Lienan is now back at Bielefeld as manager, replacing the hard psycho-looking defender Christian Ziege last year.

3. Dave Busst
One of the first high profile ‘sickeners’ of the televised football generation. The injury sustained by Busst was the result of a collision with Brian McLair in a league game against Manchester United in 1996. Goalkeeper Schmeichel was seen to be wretching on the pitch. After the game he was reported to have had counselling for what he saw.

Quite simply an instant career-ender, Busst was initially told he may have to have his leg amputated, and later that he may never walk again. Busst had 26 operations and retired six months after the challenge.

But football can have a heart. Busst was told by Coventry City that he would have a job for life at the club, and is currently the Director of Football in the Community.

2. Abdelhafid Tasfaout
No, you probably haven’t heard of him or the injury.

During the African Cup of Nations 2002, the Algerian captain went up for a header with Diarra of Mali. Due to a clash of heads and heavy fall, Tasfaout lay motionless on the ground.

Many of his team mates thought initially that he had died, and an ambulance was driven onto the pitch. Thankfully (at least in terms of the lesser of two evils) he had suffered a broken nose, fractured jaw and a swallowed tongue.

Tasfaout was able to make a full recovery, but at the age of 33 decided to retire from football.

1. Patrick Battiston
Many readers will have heard of Harald Schumacher, but not the player who was the recipient of the goalkeeper’s disgusting challenge.

Because no foul was given and because it took place in a World Cup semi final, it reaches the top of our list.

The result was just as horrible. The French midfielder was left in a coma, suffered damaged vertebrae, a broken jaw and lost four teeth.
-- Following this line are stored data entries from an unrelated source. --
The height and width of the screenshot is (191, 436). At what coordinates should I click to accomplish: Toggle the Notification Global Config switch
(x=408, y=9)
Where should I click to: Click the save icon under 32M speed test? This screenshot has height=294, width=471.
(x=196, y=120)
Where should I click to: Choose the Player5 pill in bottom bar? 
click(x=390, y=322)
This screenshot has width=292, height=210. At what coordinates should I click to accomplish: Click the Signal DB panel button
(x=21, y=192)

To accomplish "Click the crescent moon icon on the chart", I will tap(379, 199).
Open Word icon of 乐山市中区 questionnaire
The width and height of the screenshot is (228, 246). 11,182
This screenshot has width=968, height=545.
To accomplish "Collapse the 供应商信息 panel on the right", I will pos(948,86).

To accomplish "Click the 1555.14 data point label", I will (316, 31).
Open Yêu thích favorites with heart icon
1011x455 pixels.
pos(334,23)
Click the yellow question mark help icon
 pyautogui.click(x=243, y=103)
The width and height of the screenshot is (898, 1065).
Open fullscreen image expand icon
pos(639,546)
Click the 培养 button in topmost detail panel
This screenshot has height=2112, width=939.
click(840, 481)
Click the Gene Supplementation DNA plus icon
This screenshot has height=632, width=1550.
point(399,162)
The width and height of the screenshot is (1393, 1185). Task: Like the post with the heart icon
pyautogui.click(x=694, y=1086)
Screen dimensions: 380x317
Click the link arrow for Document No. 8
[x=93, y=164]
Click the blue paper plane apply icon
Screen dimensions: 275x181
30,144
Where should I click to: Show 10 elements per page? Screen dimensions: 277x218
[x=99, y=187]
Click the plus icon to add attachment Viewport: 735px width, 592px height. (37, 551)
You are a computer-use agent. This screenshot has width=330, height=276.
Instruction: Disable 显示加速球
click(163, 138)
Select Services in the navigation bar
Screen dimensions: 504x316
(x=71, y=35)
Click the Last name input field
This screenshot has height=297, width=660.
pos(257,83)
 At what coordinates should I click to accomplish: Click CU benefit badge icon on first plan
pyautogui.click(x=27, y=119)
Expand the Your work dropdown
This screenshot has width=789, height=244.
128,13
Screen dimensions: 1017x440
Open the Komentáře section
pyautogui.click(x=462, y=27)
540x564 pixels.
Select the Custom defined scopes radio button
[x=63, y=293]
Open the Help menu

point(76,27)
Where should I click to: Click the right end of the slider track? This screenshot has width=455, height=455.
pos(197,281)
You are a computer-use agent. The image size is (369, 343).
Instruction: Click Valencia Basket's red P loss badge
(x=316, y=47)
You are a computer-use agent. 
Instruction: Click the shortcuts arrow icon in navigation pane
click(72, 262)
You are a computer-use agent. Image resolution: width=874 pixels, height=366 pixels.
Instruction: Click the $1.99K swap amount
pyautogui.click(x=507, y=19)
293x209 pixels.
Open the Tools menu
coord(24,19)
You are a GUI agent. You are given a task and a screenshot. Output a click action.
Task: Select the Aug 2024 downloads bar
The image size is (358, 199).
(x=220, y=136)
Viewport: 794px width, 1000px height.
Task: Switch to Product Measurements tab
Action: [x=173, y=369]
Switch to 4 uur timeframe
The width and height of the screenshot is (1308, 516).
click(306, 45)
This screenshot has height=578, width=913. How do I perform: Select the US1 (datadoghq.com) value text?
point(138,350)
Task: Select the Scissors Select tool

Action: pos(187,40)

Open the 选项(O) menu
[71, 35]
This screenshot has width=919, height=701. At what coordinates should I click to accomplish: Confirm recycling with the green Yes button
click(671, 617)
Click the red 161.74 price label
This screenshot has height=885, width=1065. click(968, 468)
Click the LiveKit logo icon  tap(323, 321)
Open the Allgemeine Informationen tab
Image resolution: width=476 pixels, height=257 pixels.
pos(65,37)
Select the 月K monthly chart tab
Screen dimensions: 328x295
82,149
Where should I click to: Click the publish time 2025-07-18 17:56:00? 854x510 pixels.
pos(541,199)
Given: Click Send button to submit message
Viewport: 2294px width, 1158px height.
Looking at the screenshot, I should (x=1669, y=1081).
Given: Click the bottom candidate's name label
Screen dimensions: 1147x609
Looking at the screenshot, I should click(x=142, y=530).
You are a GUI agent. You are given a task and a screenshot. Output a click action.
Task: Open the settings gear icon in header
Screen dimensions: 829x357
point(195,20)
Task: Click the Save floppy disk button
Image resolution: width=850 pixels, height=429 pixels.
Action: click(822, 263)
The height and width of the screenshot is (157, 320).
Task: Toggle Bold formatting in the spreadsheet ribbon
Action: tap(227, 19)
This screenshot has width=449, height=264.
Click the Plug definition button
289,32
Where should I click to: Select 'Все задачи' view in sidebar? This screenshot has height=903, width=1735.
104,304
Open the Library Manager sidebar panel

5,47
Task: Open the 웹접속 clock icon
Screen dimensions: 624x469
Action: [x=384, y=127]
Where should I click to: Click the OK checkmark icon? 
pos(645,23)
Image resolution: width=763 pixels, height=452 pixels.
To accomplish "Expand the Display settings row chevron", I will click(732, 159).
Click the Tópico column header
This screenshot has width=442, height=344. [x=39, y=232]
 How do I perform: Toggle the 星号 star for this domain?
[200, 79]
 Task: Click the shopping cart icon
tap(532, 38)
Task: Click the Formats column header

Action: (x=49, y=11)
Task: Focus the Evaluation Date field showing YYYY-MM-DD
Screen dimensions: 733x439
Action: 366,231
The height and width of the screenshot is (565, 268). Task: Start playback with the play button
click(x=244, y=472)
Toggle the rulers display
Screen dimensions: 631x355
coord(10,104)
Michel Platini said of the incident: “I thought he was dead, because he had no pulse and looked so pale.”

  • Dean

    Oh come on – Markus Babbel?

    Dude had Guillain–Barré syndrome and was left in a wheelchair for over a year!

  • Dean

    And before some smartarse says it wasn’t a footballing injury – Babbel was told it was a “direct result” of an infection he picked up playing for Liverpool.

  • http://twitter.com/MattF41 Matthew Fairgrieve

    Very good point. Guess they were ignoring “ilnesses”

    Another one was Jamie Brooks, former Oxford United player http://en.wikipedia.org/wiki/Jamie_Brooks_%28footballer%29

  • BigHopper

    I remember seeing Battiston go down. It looked bad right from the outset. I wonder how that game might have finished if Schumacher had have been sent off.

  • Morten

    Alf Inge Haaland retired because of an injury to the other knee than that Keane breaked in two.

    Regards from Norway!

  • Stuart

    Sorry, just wanted to point out it’s spelt Brian McClair. Not meaning to be picky.